Action, Fit, & Finish : 9
Meh, it was a cheap, 25 year old pawn shop guitar when I bought it, it's a 35 year old refinished and restored guitar now.

Overall, the craftsmanship is fine, the design and materials are somewhat odd, but suitable to me. I believe the original thick urethane finish deadened the tone, but the new hard enamel finish has worked out.

Hardware and components were probably the best available at the time it was made. I'll rate a 9 because it's gotten better after repair/restoration/refinishing.

Reliability/Durability : 9
If I didn't happen to be a bass player, I would definitely gig with it, and I have in the past.

I would bear in mind that the body is brittle and has has cracked twice before and been repaired; I would fit it with straplocks if it went out of the house with any regularity.

I could definitely depend on it, otherwise.

Customer Support : No Opinion
Not applicable.

Overall Rating : 10
I've been playing 42 years, and have owned close to 40 guitars in my life. Other instruments I own are a Carvin LB75 bass--circa 1998, a Jay Turser acoustic/electric bass of unknown but fairly recent vintage, and a Sigma 12-string dreadnaught that's maybe 25 years old.
If it were lost, I doubt I could replace it. I've been offered $1000 for it recently, but refused the offer.

What I love about it is just that I've had it for a long time, and its grown very comfortable. It fits my body and my ears, and it just got better after restoration. I also like the fact that it's unique, I've always liked weird guitars, like my old Hagstrom 12-string and Fender Malibu and Electric XII, and my old guitar-shaped Hofner bass.
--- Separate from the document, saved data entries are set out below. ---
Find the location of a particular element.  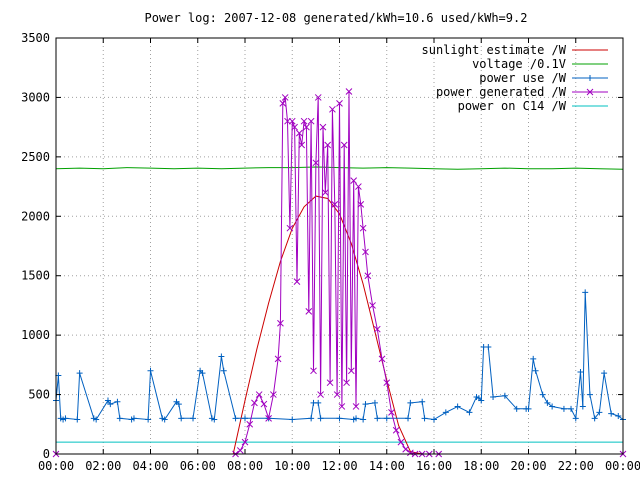

y-tick-label: 0 is located at coordinates (46, 454).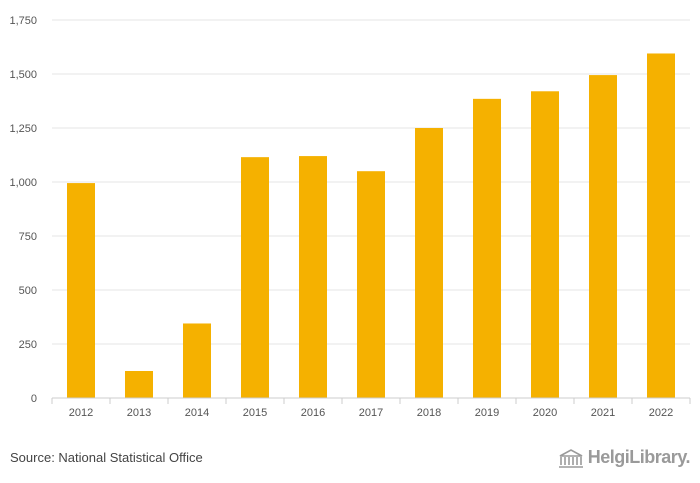 The width and height of the screenshot is (700, 483). I want to click on bar-2013, so click(139, 384).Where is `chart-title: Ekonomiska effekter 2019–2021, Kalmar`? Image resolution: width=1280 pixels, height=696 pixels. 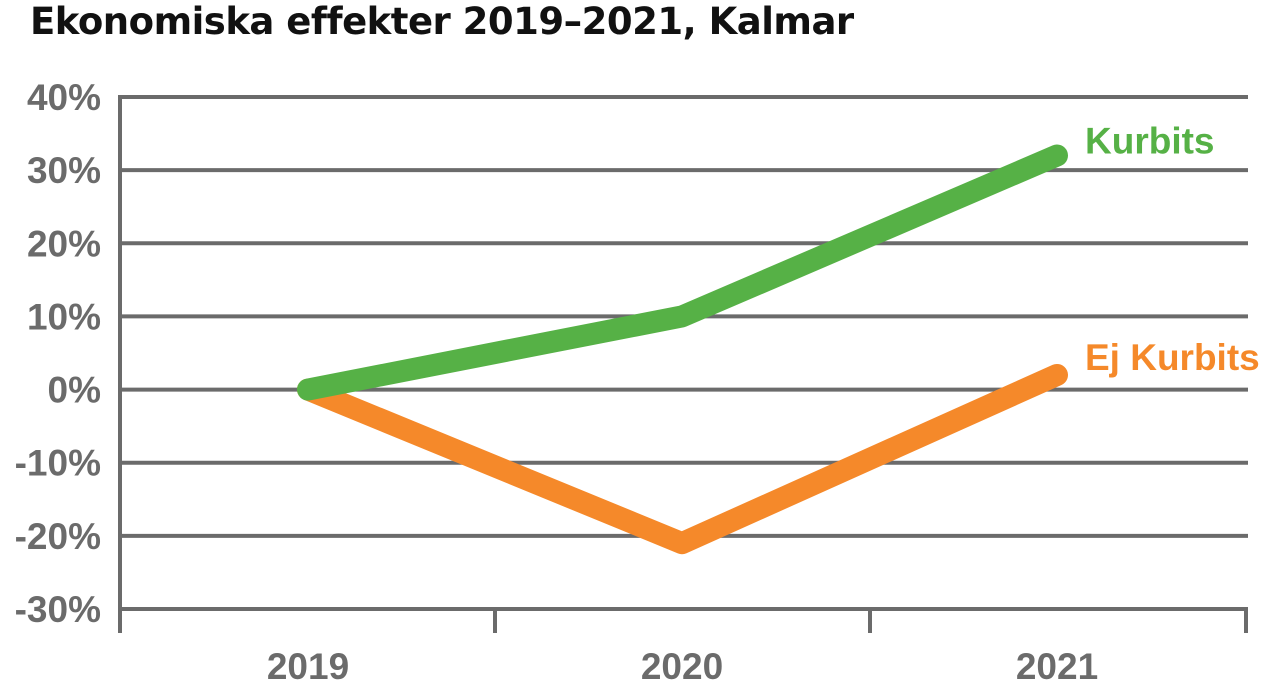 chart-title: Ekonomiska effekter 2019–2021, Kalmar is located at coordinates (442, 22).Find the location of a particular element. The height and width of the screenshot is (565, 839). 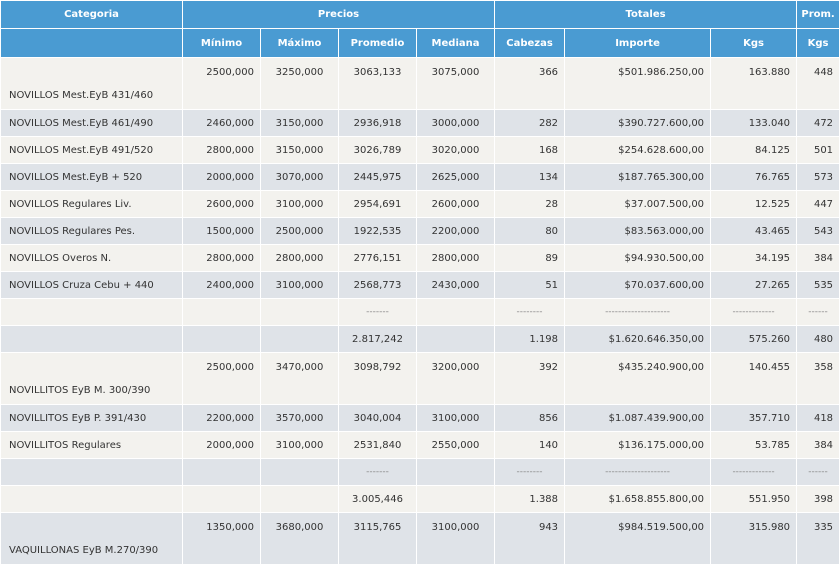

promedio-cell: 2.817,242 is located at coordinates (378, 340). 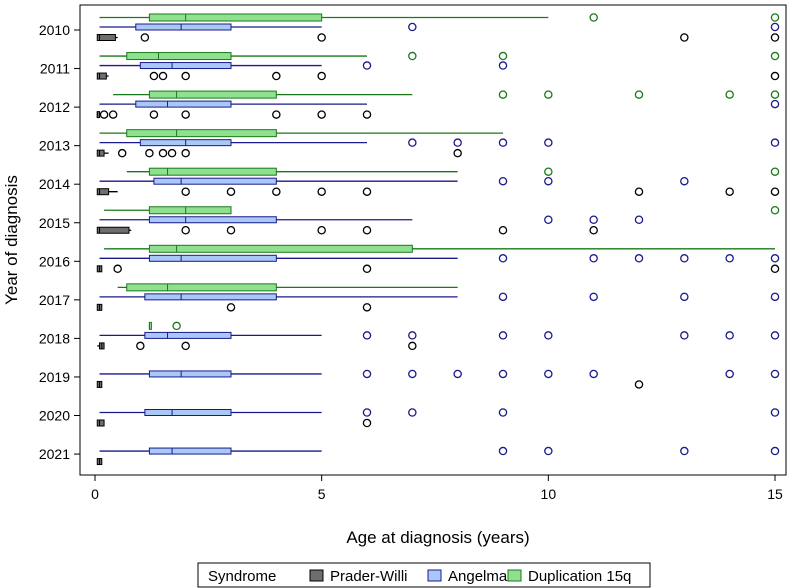 What do you see at coordinates (54, 377) in the screenshot?
I see `y-tick-label-2019: 2019` at bounding box center [54, 377].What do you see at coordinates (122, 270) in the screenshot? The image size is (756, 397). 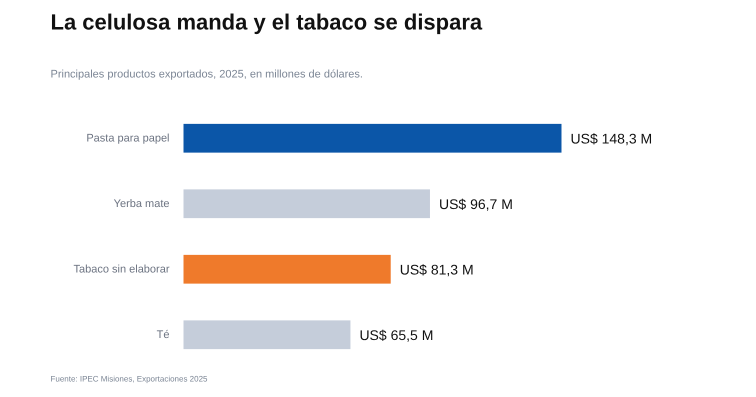 I see `y-tick-label: Tabaco sin elaborar` at bounding box center [122, 270].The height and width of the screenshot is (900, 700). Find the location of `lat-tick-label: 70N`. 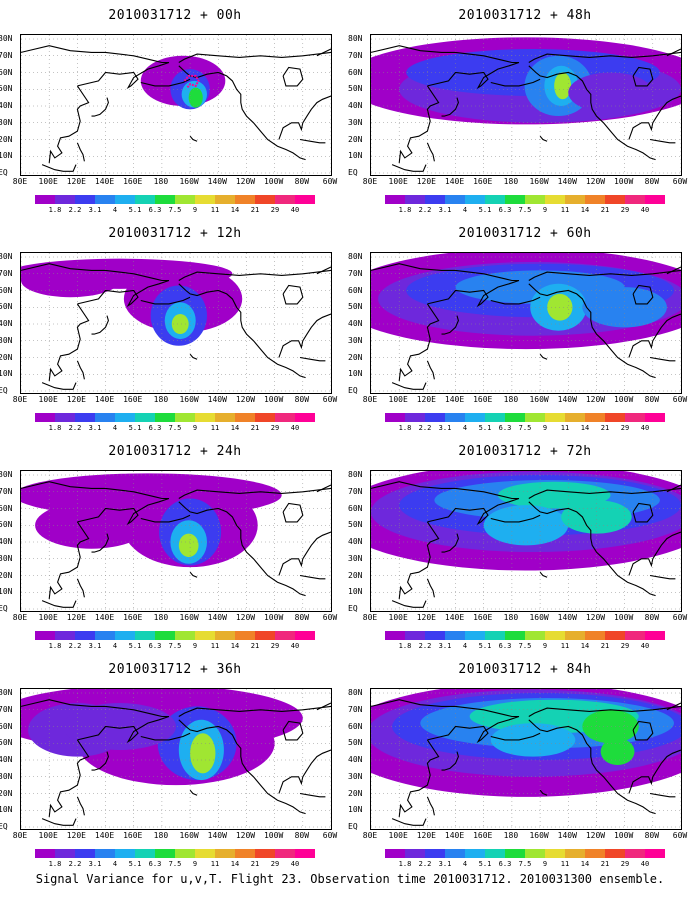

lat-tick-label: 70N is located at coordinates (6, 709).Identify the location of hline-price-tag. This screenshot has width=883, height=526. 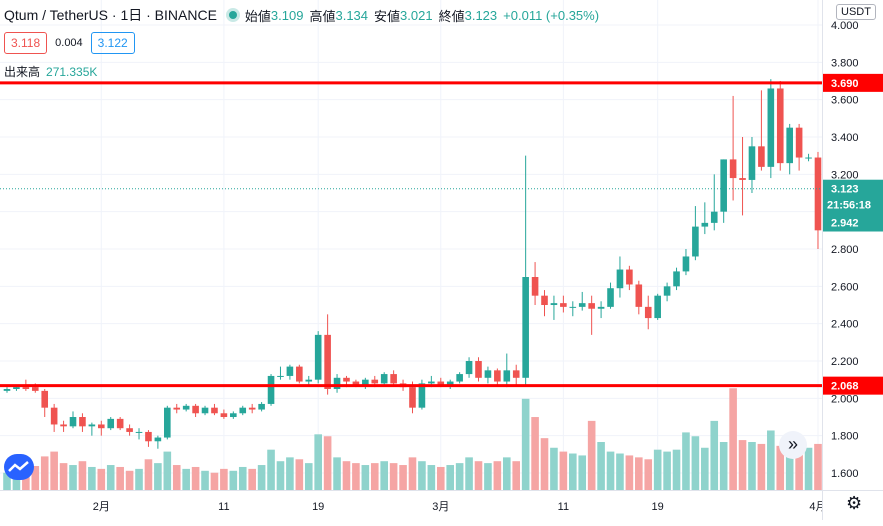
(853, 82).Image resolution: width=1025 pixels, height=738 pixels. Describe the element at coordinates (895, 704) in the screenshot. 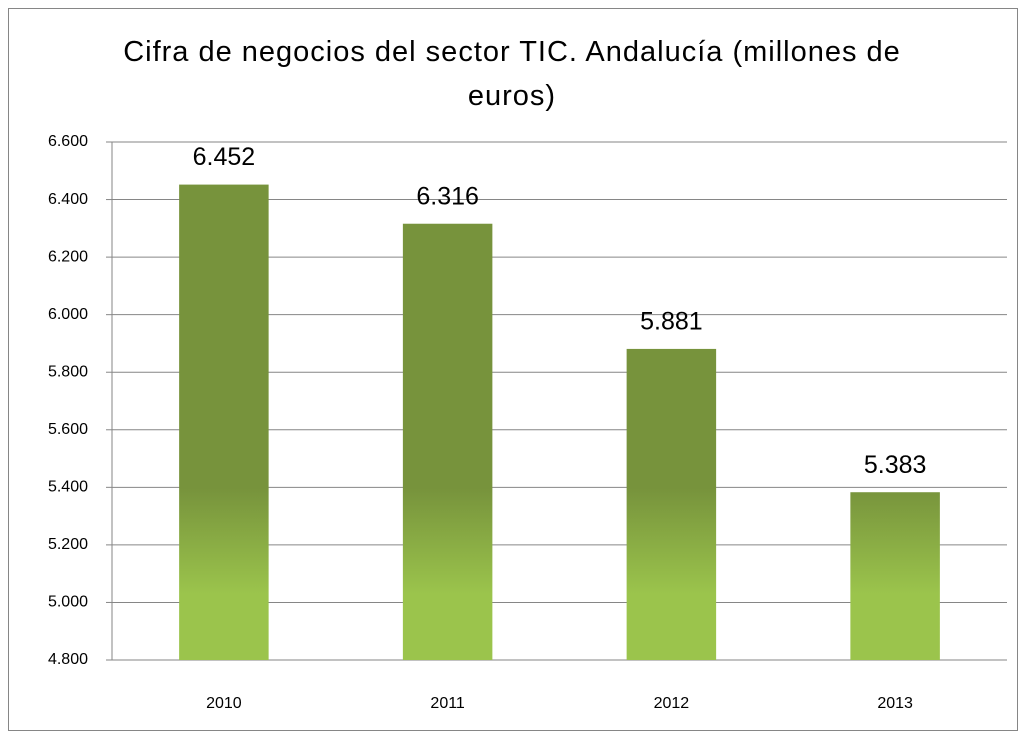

When I bought it, I wasn't looking for a guitar, I was helping a friend pick one out. She tried every guitar in the store and rejected this one for being too damn ugly, despite the fact that it was both the cheapest and best in the whole store. She bought a crap Epiphone, and I ran back the next day and grabbed up this one.

I'd kind of like to put a Bigsby B5 on it, but I'm afraid it would lose its sustain. I'm planning to put an EMG SPC active Presence Control in place of the tone pot, which I never use anyway - plenty of room inside for a battery without surgery needed.

I'd just like to encourage folks to take a second look in the dusty corners for those oddball instruments. You just never know what you might find.